Representativity and selection bias constitute the limitations of this article. The snowball sampling method employed in this article also may result in selection bias. Akin to many studies focusing on gendered immigration widowhood, the sample of this study is small, which reflects the difficulty of recruiting qualified participants (Bennett et al., 2018). For Chinese immigrant widows, suffering from bereavement and property disputes at the same time is a unique phenomenon. Therefore, although the experiences analyzed in this article shows the special emotional processing of eight widows and provides evidence for future research, it by no means can represent the general experience of the entire Chinese-born immigrant widow group.

Conclusion

This paper contributes to the lived experiences and feelings of senior and widowed Chinese women, living in the United States, who were immigrants by marriage. Taking widowhood as the key factor in framing the elaborations of the ripple effect of spousal loss and perceptions of their experiences, this paper expands the diversity and variability of widow studies. Their verbatim accounts provide hints as to how the husbands’ death generates their loneliness, bereavement, as well as a series of familial and social conflicts.

This paper also rises three findings that are overlooked by previous studies.
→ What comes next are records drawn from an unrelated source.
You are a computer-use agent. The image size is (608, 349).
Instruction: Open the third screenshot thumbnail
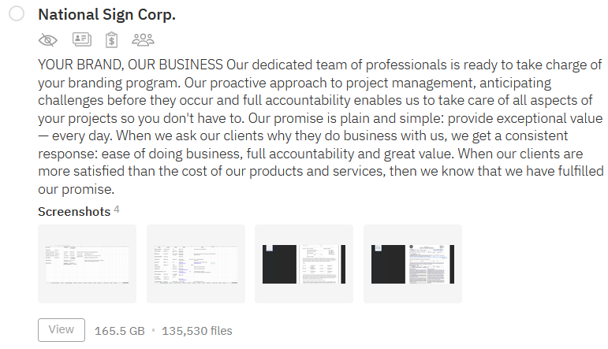click(x=304, y=264)
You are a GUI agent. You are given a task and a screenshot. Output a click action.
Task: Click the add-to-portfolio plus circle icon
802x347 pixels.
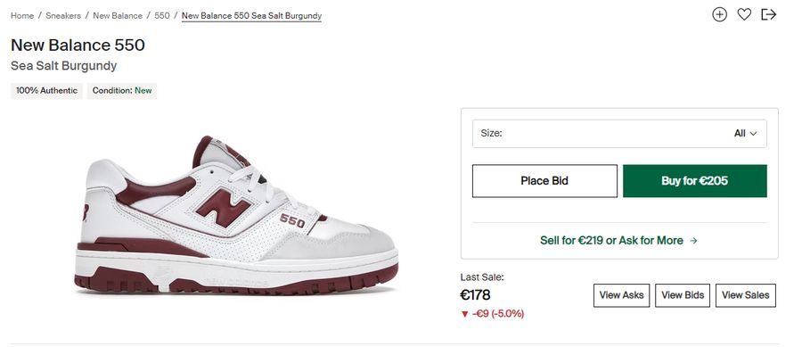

First, for the majority of the women in this study, the inheritance disputes in the transcultural blended family have caused harm to these widows on both the spiritual and practical levels, which are supposed to be further explored. Second, their independence and self-determination did not develop over time, but have formed and finalized around the time of their spousal death instead. Third, their loneliness is not rooted in the deterioration of social relations nor social isolation, but instead from the loss of their beloved husbands. Given that their friends participated in their property conflicts with the stepchildren and based on provided testimony for the other party, the feelings brought on by the severed friendships have only resulted in the anger of being betrayed. Therefore, these findings illustrate the need for the availability of bilingual legal aid in family law as well as counseling services for the surviving immigrant spouses during their bereavement process.